If you look at the issues being debated in the wider world, the US is not at the forefront of global debate on any of them - except terror and security. Tim Watkin/The Guardian
As George Bush strolls into the leaders' meeting at Apec, I half expect to see him rubbing his eyes in a somewhat sleepy, surprised manner, like a bear coming out of hibernation.
I've just been out of the US for a fortnight, and returning to the States this past week I can't help but notice how cut-off and caught up in its own concerns this country is at the moment.

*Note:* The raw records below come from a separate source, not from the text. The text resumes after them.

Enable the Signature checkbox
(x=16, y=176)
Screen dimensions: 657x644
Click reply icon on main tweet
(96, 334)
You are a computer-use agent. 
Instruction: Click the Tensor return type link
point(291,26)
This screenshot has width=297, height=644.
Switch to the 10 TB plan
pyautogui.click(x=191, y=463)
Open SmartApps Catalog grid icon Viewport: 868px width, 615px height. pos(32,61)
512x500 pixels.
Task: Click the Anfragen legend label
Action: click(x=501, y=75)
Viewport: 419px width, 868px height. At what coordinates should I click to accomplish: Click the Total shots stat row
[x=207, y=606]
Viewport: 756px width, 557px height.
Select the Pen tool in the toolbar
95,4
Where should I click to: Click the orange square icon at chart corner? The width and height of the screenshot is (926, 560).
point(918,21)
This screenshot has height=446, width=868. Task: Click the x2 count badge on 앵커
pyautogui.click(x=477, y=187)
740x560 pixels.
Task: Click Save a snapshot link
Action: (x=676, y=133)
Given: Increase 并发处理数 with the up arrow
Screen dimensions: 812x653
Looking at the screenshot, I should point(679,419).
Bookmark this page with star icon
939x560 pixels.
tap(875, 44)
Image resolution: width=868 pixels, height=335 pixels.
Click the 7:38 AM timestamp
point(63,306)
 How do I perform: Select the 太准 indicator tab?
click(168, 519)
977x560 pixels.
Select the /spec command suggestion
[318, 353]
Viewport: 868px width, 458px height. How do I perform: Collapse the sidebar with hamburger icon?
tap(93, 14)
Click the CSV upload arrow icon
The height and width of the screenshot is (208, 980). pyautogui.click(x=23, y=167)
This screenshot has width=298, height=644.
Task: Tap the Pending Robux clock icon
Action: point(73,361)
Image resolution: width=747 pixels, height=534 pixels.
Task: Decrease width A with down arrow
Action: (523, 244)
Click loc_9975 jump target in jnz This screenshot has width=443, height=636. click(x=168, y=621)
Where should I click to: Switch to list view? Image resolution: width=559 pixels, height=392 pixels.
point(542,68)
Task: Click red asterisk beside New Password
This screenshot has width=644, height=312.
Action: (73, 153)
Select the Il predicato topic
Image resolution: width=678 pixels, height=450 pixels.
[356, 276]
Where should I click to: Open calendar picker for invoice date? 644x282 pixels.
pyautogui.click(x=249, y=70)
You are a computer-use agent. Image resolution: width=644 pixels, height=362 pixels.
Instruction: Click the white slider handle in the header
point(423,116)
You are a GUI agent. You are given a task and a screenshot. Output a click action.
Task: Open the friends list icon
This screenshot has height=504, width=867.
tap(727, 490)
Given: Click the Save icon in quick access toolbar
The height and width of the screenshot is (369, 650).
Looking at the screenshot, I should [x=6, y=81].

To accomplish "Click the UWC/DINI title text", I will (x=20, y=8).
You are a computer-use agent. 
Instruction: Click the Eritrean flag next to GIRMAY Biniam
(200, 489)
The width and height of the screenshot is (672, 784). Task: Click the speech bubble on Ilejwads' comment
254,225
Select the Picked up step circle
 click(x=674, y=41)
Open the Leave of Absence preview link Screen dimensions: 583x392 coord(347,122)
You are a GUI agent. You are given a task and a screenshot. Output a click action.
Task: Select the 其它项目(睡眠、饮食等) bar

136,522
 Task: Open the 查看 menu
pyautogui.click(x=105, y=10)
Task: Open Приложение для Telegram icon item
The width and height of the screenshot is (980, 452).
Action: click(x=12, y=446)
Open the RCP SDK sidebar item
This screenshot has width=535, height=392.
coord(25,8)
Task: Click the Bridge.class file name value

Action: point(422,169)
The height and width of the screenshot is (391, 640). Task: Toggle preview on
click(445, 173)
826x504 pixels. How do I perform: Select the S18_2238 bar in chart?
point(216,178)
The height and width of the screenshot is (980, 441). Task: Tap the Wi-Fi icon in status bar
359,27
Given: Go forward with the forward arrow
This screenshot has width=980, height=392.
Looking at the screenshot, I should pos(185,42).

I keep thinking of Rip Van Winkle or the film While You Were Sleeping, where a character goes into a coma or long sleep and awakes to find the world a very different place. Except in this instance Bush is Van Winkle and the film title would be While You Were Iraqing.
This is Bush's seventh Apec meeting, so you'd expect him to be a comfortable and dominant player. Yet there's a sense everyone else has moved on, while he and his country are still stuck in the same place they've been for years.
The US is still very much a country at war, with so much of its focus is on its troops in the Middle East. As a measure of his priorities, Bush is actually leaving Apec early, returning to Washington to prepare for the Petraeus report.
There seems to be little oxygen left in the White House, and even in the mainstream national debate, for the issues on the agenda of the other Apec countries - climate change, free trade, and tariffs. Sure, they get mentioned here, but they're not nearly as dominant on the political or news agenda.